▶ EXERCISES TO COMPLETE
A. According to the parabola solution, what value does p take?
B. Please transcribe the stretch of the parabola solution from "Step by step" through "12\), so \(p = 3\)".

▶ SELECTED EXCERPT
########

Find the vertex, focus, and directrix of each parabola with the given equation. Then graph the parabola. $$(y+4)^{2}=12(x+2)$$

Short Answer

Expert verified
Vertex is (-2, -4), focus is (-2, -1), directrix is \(y = -7\). When graphed, the parabola opens to the right.

Step by step solution

01

Identify the vertex

The vertex of the parabola is given by \((H, K)\) where H and K are the coefficients of x and y in the equation. Thus, from the equation \((y+4)^2 = 12(x+2)\), the vertex is \((-2, -4)\)
02

Find the value of p

The value of p can be determined from the coefficient on the \(x\) term in the equation. Equating the equation to the general form, we can find \(p\). Our given equation is \((y+4)^2 = 12(x+2)\), comparing it with the general equation we get \(4p = 12\), so \(p = 3\)

########

▶ GIVEN MATERIAL
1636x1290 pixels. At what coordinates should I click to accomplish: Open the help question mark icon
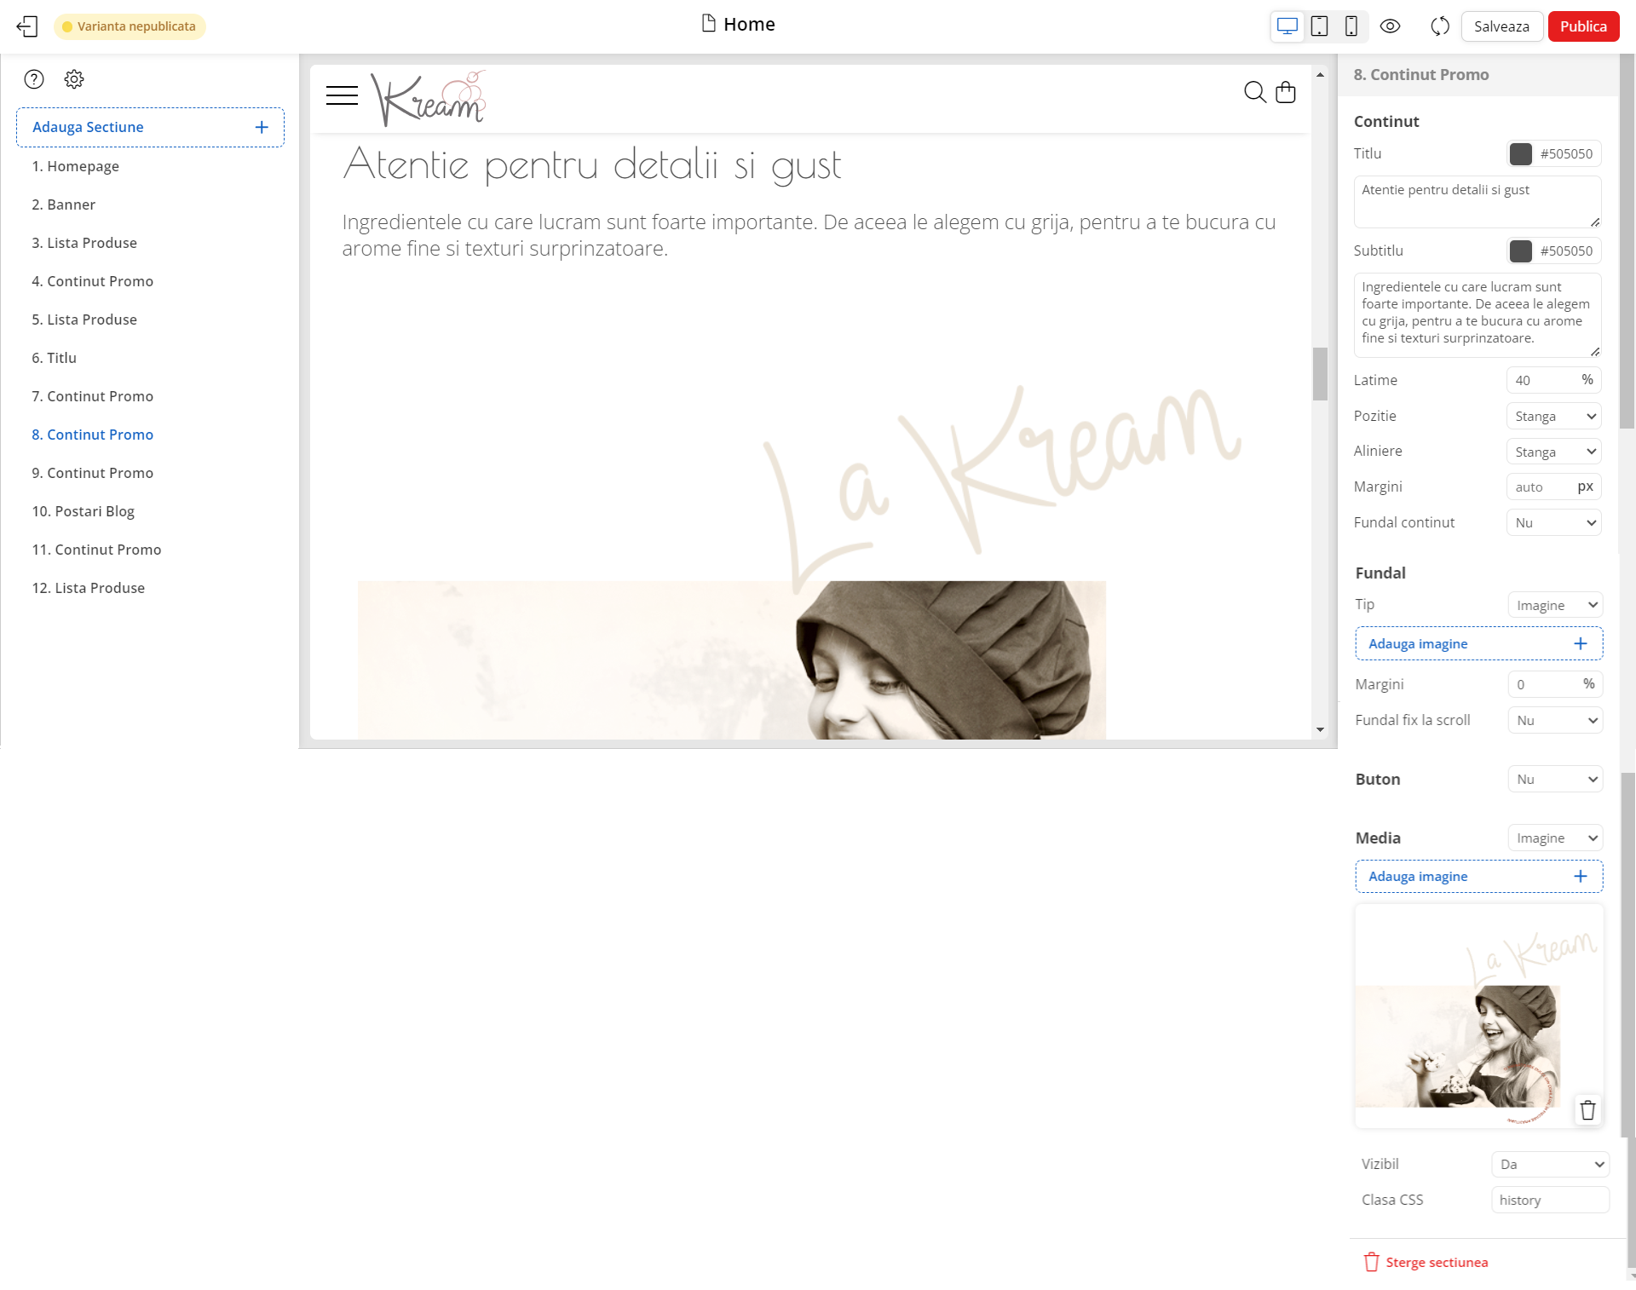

########

▶ COMPLETED EXERCISE
A. p = 3

B.
Step by step solution

01

Identify the vertex

The vertex of the parabola is given by \((H, K)\) where H and K are the coefficients of x and y in the equation. Thus, from the equation \((y+4)^2 = 12(x+2)\), the vertex is \((-2, -4)\)
02

Find the value of p

The value of p can be determined from the coefficient on the \(x\) term in the equation. Equating the equation to the general form, we can find \(p\). Our given equation is \((y+4)^2 = 12(x+2)\), comparing it with the general equation we get \(4p = 12\), so \(p = 3\)